Task directions | Set down exactly the lines from the one containing "Perforeringssekvensen (28, 1716)" through the last line of the data below, and no others.

Available data |
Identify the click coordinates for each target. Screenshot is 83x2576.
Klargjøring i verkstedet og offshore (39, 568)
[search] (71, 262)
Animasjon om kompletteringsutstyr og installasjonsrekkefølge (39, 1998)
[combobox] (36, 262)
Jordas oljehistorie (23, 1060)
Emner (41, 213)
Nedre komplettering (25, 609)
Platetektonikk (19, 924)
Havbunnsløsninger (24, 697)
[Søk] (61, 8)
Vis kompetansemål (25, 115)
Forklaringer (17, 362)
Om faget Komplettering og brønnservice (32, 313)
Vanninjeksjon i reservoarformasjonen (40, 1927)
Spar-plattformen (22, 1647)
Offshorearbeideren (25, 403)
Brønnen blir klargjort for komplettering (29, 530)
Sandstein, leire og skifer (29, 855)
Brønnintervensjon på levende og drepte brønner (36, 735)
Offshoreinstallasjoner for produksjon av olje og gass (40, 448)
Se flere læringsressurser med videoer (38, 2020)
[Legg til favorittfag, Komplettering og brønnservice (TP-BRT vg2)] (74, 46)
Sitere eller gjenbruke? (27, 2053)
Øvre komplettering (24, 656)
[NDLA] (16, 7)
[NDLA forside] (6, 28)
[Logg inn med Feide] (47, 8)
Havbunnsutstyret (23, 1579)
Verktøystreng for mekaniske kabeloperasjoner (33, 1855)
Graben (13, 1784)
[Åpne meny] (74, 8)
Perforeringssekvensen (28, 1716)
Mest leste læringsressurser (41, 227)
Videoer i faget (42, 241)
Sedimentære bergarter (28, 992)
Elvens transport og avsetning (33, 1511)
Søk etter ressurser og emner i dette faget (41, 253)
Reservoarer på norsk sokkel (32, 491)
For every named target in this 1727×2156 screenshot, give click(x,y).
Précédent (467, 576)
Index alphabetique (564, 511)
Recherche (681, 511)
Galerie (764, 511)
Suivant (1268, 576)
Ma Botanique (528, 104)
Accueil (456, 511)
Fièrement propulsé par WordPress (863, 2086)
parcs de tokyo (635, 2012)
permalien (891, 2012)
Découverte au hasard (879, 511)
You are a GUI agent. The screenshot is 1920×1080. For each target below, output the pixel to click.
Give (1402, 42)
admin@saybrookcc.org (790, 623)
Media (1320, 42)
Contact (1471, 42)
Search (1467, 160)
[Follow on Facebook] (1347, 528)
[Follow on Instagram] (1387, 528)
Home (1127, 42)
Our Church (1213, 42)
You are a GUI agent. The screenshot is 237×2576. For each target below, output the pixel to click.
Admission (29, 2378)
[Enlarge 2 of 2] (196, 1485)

Task solution |
Perforeringssekvensen (28, 1716)
Mest leste læringsressurser (41, 227)
Videoer i faget (42, 241)
Sedimentære bergarter (28, 992)
Elvens transport og avsetning (33, 1511)
Søk etter ressurser og emner i dette faget (41, 253)
Reservoarer på norsk sokkel (32, 491)
For every named target in this 1727×2156 screenshot, give click(x,y).
Précédent (467, 576)
Index alphabetique (564, 511)
Recherche (681, 511)
Galerie (764, 511)
Suivant (1268, 576)
Ma Botanique (528, 104)
Accueil (456, 511)
Fièrement propulsé par WordPress (863, 2086)
parcs de tokyo (635, 2012)
permalien (891, 2012)
Découverte au hasard (879, 511)
You are a GUI agent. The screenshot is 1920×1080. For each target below, output the pixel to click.
Give (1402, 42)
admin@saybrookcc.org (790, 623)
Media (1320, 42)
Contact (1471, 42)
Search (1467, 160)
[Follow on Facebook] (1347, 528)
[Follow on Instagram] (1387, 528)
Home (1127, 42)
Our Church (1213, 42)
You are a GUI agent. The screenshot is 237×2576. For each target below, output the pixel to click.
Admission (29, 2378)
[Enlarge 2 of 2] (196, 1485)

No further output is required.